• _GIVEN TASK_: From the material below, return each line from the line with "Task: Click the Events folder icon" to the line with "The height and width of the screenshot is (436, 1733).", both included, as one string in a JSON list. Leave out blank lines.

• _EXERCISE DATA_:

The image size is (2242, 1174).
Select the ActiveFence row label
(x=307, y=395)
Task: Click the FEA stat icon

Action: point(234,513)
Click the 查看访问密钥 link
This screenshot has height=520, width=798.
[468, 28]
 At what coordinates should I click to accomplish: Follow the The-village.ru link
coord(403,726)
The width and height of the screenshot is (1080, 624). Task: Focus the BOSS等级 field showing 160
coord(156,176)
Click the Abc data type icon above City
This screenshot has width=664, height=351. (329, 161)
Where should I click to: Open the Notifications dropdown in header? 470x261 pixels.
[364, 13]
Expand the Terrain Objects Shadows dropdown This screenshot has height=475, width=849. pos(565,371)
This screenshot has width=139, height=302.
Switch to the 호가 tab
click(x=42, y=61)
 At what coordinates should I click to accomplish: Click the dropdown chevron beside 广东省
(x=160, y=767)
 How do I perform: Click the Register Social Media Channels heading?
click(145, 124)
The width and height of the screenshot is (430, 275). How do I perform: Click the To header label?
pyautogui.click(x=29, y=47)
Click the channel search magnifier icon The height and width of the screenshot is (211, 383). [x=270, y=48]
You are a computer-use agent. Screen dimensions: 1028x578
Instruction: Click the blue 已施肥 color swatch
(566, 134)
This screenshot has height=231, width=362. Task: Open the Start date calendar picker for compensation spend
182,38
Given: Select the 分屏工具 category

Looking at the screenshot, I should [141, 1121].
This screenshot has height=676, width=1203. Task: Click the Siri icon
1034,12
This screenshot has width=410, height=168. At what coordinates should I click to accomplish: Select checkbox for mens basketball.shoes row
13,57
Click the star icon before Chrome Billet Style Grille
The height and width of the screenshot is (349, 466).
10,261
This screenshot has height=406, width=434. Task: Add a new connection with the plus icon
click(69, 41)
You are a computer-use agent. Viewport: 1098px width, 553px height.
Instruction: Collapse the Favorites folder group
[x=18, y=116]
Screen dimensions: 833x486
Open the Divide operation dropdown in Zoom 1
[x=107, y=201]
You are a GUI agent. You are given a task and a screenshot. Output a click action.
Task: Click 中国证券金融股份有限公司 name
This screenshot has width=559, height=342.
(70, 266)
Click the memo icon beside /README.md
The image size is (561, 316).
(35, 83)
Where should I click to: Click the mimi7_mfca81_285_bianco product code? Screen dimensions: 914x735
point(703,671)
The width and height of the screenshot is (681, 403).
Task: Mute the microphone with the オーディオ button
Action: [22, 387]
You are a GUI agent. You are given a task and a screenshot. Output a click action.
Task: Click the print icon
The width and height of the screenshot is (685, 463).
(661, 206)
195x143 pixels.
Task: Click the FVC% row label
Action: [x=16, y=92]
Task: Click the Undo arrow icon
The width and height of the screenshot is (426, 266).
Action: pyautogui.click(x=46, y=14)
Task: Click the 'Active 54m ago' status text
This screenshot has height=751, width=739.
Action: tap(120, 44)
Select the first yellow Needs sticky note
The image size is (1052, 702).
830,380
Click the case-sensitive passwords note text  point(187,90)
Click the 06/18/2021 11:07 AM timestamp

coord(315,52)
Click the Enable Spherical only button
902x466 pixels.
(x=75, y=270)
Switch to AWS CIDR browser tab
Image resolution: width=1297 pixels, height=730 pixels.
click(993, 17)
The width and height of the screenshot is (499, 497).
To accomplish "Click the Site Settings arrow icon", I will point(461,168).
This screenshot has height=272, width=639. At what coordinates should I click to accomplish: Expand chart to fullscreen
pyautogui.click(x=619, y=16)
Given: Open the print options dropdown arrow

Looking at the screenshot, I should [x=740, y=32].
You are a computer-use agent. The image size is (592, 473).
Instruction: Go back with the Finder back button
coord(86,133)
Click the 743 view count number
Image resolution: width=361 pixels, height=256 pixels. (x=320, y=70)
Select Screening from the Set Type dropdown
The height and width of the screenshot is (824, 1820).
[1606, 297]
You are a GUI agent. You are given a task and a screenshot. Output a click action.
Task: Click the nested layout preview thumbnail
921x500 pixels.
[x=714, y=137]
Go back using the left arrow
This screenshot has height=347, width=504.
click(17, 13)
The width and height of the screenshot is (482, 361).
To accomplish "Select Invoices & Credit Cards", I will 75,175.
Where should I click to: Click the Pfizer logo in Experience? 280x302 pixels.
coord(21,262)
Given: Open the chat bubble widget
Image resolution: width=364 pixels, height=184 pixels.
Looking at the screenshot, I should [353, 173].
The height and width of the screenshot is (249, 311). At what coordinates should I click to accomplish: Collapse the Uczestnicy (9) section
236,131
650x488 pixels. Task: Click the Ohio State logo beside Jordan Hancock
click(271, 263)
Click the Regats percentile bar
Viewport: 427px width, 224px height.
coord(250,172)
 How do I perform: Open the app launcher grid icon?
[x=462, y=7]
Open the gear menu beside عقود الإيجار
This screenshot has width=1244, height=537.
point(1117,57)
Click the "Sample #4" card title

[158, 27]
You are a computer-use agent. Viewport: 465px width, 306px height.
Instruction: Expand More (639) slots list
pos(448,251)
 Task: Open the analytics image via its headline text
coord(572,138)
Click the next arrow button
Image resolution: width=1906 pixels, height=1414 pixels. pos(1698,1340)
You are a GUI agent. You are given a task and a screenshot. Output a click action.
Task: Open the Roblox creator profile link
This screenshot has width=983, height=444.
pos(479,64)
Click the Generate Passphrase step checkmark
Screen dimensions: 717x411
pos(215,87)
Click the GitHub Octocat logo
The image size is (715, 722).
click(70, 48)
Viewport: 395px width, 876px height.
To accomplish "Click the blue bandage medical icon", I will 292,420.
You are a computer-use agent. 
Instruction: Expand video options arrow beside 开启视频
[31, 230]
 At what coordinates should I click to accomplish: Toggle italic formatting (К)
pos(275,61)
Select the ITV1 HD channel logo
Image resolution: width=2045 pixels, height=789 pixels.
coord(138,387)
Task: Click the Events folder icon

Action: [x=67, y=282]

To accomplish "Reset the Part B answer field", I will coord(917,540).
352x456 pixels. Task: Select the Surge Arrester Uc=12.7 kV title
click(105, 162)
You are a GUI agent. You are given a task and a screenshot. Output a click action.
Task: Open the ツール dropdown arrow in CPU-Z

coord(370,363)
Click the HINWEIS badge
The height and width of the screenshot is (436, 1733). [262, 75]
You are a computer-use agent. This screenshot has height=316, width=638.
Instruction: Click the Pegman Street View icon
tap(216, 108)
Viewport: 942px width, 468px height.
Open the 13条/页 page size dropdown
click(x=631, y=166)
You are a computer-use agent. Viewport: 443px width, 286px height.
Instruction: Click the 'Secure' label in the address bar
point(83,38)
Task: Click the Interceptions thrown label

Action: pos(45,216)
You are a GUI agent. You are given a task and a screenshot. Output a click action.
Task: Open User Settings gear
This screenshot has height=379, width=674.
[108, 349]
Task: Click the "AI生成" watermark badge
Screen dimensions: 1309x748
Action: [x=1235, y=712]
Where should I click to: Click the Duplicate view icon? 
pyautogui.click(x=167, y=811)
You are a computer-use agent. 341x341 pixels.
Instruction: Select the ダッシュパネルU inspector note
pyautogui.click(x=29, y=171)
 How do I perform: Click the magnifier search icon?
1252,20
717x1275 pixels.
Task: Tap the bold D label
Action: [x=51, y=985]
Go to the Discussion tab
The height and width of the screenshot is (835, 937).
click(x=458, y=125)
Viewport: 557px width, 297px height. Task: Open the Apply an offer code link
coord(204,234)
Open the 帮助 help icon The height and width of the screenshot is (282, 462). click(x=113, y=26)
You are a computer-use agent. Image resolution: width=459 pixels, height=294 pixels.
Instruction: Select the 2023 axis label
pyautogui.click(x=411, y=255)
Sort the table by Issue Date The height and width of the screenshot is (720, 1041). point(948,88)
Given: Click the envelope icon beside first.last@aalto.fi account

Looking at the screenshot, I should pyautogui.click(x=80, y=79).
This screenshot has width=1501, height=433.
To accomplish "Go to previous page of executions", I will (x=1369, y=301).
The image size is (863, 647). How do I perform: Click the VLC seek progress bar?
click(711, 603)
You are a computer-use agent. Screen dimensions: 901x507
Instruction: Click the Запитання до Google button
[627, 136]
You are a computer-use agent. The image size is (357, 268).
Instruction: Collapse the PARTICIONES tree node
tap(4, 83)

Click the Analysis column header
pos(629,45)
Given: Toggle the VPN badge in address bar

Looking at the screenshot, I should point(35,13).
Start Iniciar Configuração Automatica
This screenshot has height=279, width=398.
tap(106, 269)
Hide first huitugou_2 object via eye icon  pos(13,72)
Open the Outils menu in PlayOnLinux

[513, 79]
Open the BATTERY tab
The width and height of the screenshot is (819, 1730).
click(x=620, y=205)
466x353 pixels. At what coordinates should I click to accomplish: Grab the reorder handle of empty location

• _OUTPUT FOR THIS EXERCISE_:
[
  "Task: Click the Events folder icon",
  "Action: [x=67, y=282]",
  "To accomplish \"Reset the Part B answer field\", I will coord(917,540).",
  "352x456 pixels. Task: Select the Surge Arrester Uc=12.7 kV title",
  "click(105, 162)",
  "You are a GUI agent. You are given a task and a screenshot. Output a click action.",
  "Task: Open the ツール dropdown arrow in CPU-Z",
  "coord(370,363)",
  "Click the HINWEIS badge",
  "The height and width of the screenshot is (436, 1733). [262, 75]"
]